膠質(zhì)瘤通過刺激新生血管生成以保證氧氣及其他營養(yǎng)成分的供應(yīng)，但新生血管內(nèi)皮細(xì)胞功能不全，當(dāng)腫瘤細(xì)胞氧消耗大于氧供應(yīng)，且營養(yǎng)成分如糖類等供給不能滿足細(xì)胞增殖所需時，造成腫瘤微環(huán)境乏氧，腫瘤組織內(nèi)出現(xiàn)乏氧區(qū)；乏氧嚴(yán)重導(dǎo)致細(xì)胞壞死、細(xì)胞核裂解，并逐漸發(fā)展為壞死區(qū)[7-8]。膠質(zhì)瘤組織出現(xiàn)乏氧壞死區(qū)是導(dǎo)致其耐藥、預(yù)后不良的原因之一。目前臨床主要通過檢測氧分壓評估膠質(zhì)瘤微環(huán)境的乏氧狀態(tài)及程度，但該檢查有創(chuàng)，患者接受度低；PET等影像學(xué)方法亦可用于評估膠質(zhì)瘤微環(huán)境的乏氧狀態(tài)及程度，但具有輻射。

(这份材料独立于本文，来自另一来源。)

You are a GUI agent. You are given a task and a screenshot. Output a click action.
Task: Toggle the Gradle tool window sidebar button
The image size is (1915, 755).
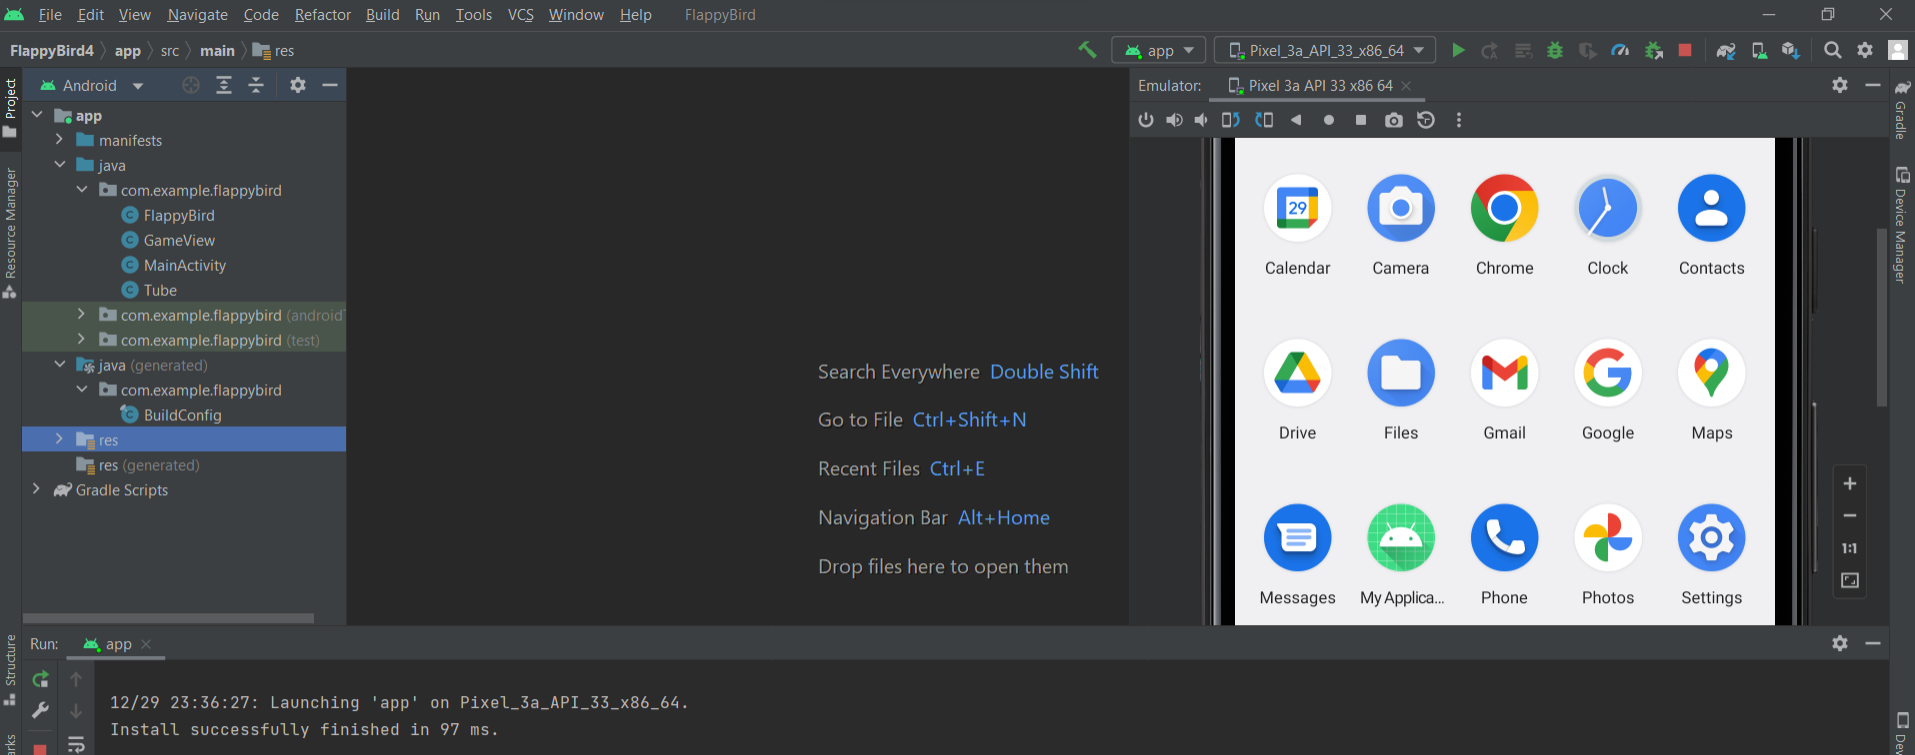pyautogui.click(x=1902, y=110)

IVIM-DWI以多b值獲取系列DWI圖像，根據(jù)雙指數(shù)模型擬合，獲得組織擴散系數(shù)和微毛細(xì)血管灌注信息[9]。低b值掃描獲得的DWI反映組織內(nèi)血流灌注及水分子擴散，且以對前者的反映為著；高b值掃描圖像僅反映組織水分子擴散；故采用多b值掃描的IVIM-DWI可將腫瘤組織血流灌注和水分子擴散分開，且無創(chuàng)、無需使用對比劑[10]。有研究[11-12]發(fā)現(xiàn)，IVIM-DWI可用于指導(dǎo)膠質(zhì)瘤術(shù)前病理分期、鑒別高級別膠質(zhì)瘤和轉(zhuǎn)移瘤等。本研究擬采用IVIM-DWI評估SD大鼠C6腦膠質(zhì)瘤模型腫瘤微環(huán)境乏氧狀態(tài)。

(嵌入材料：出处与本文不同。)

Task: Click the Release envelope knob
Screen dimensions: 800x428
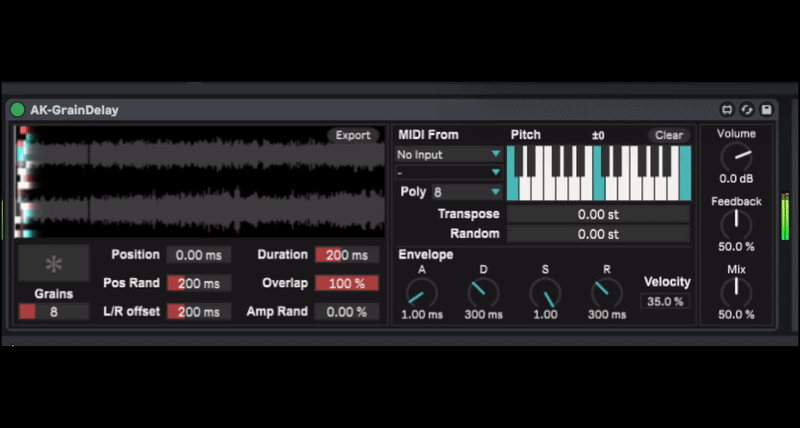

既往研究[13]報道，氧敏感轉(zhuǎn)錄因子HIF-1α可感知腫瘤細(xì)胞氧及葡萄糖缺乏，表現(xiàn)為HIF-1α在腫瘤組織鄰近壞死區(qū)周圍的乏氧區(qū)高表達(dá)。本研究免疫組織化學(xué)化染色結(jié)果顯示，造模第14、21及28天HIF-1α評分比較差異均有統(tǒng)計學(xué)意義(P均<0.01)，且造模第21及28天HIF-1α評分均高于第14天，提示隨著膠質(zhì)瘤的進(jìn)展，腫瘤微環(huán)境出現(xiàn)乏氧；但造模第28天HIF-1α評分較第21天降低，可能原因為造模第21、28天腫瘤內(nèi)出現(xiàn)壞死區(qū)，且第28天壞死區(qū)面積大于第21天，使乏氧區(qū)相對減小，HIF-1α表達(dá)降低。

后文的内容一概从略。